**Task prompt**
The task calls for the lines below from the line with "Switch to the echo/spatial waves panel tab" to the line with "The image size is (936, 818).", both ends included, copied exactly, without any pictures.

**Extracted records**
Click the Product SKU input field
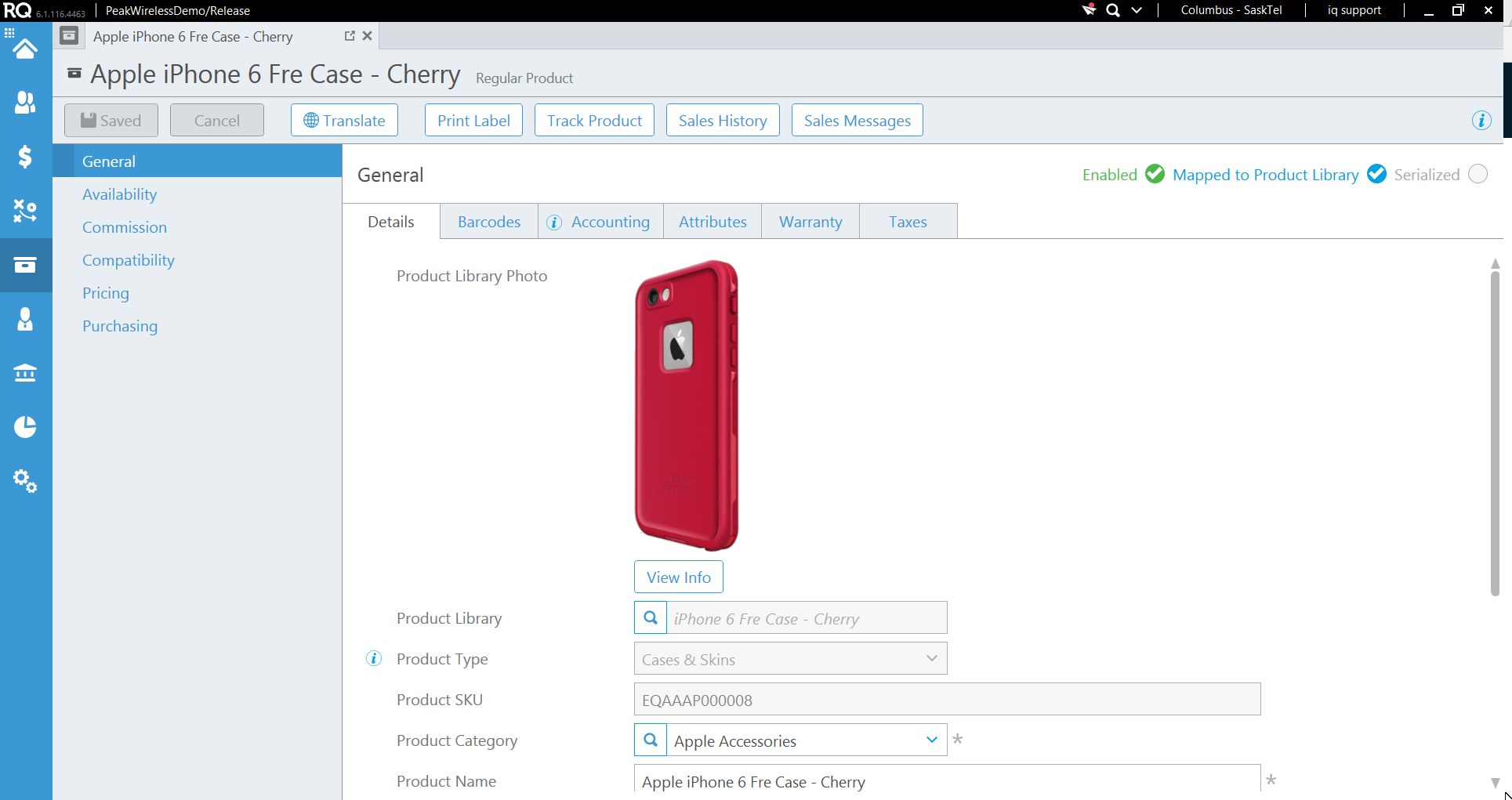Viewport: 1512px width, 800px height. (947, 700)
* * *
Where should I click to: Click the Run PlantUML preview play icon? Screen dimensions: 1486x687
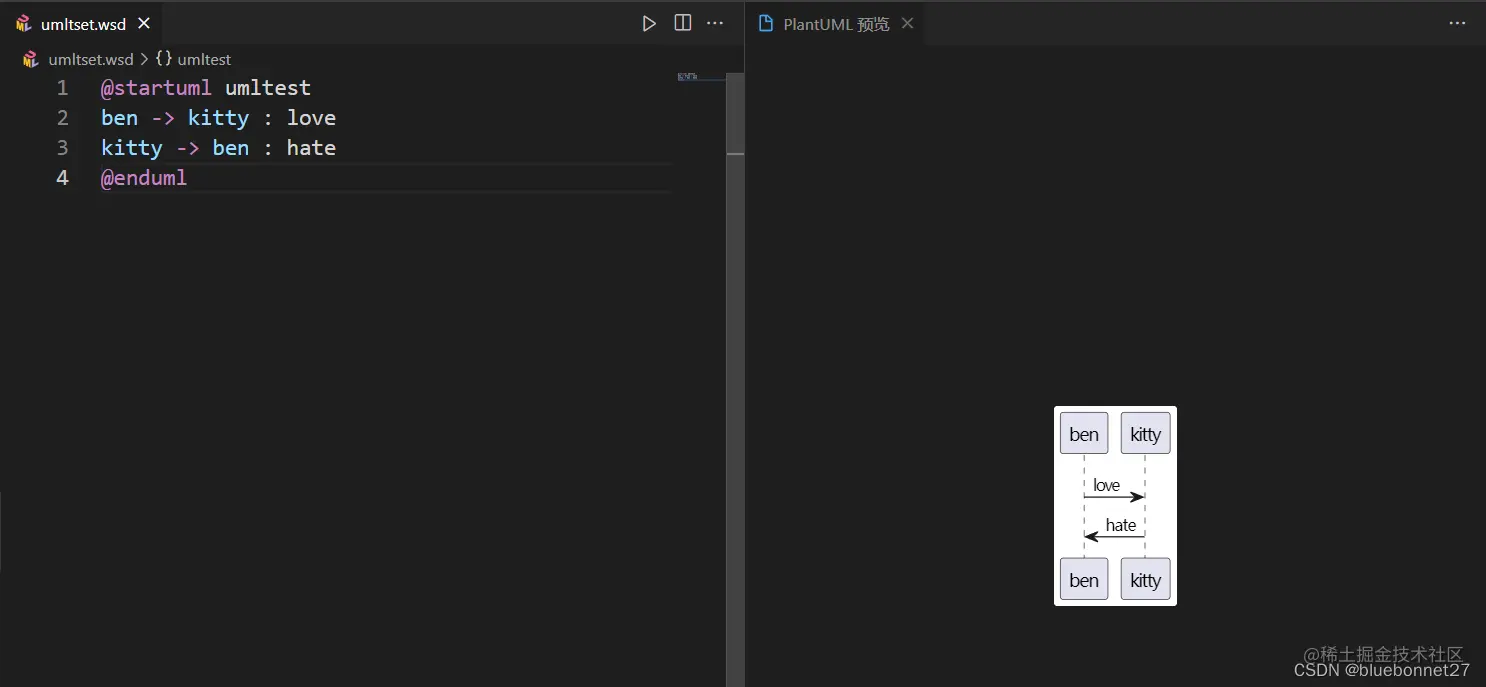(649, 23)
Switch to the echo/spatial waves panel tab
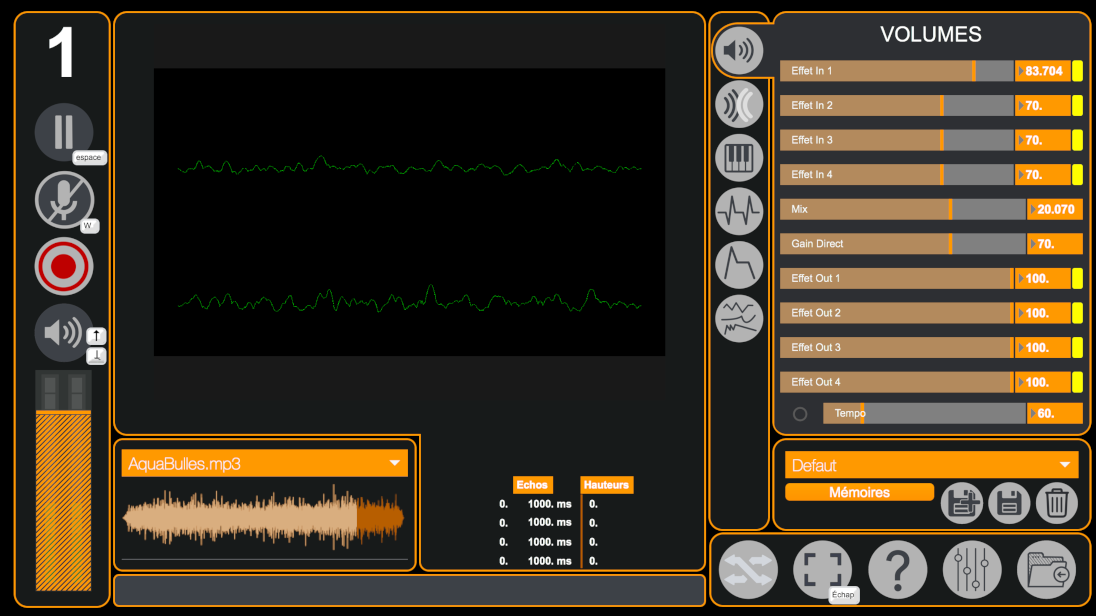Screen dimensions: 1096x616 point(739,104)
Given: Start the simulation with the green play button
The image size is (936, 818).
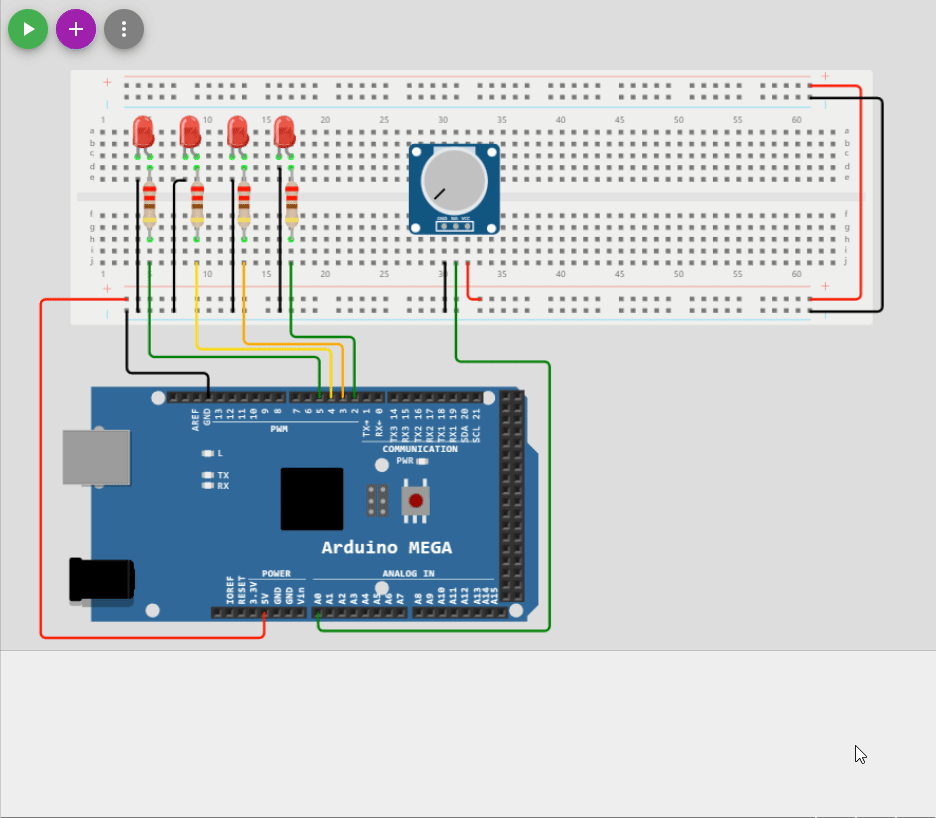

**Exercise result**
Switch to the echo/spatial waves panel tab
Screen dimensions: 1096x616 point(739,104)
Given: Start the simulation with the green play button
The image size is (936, 818).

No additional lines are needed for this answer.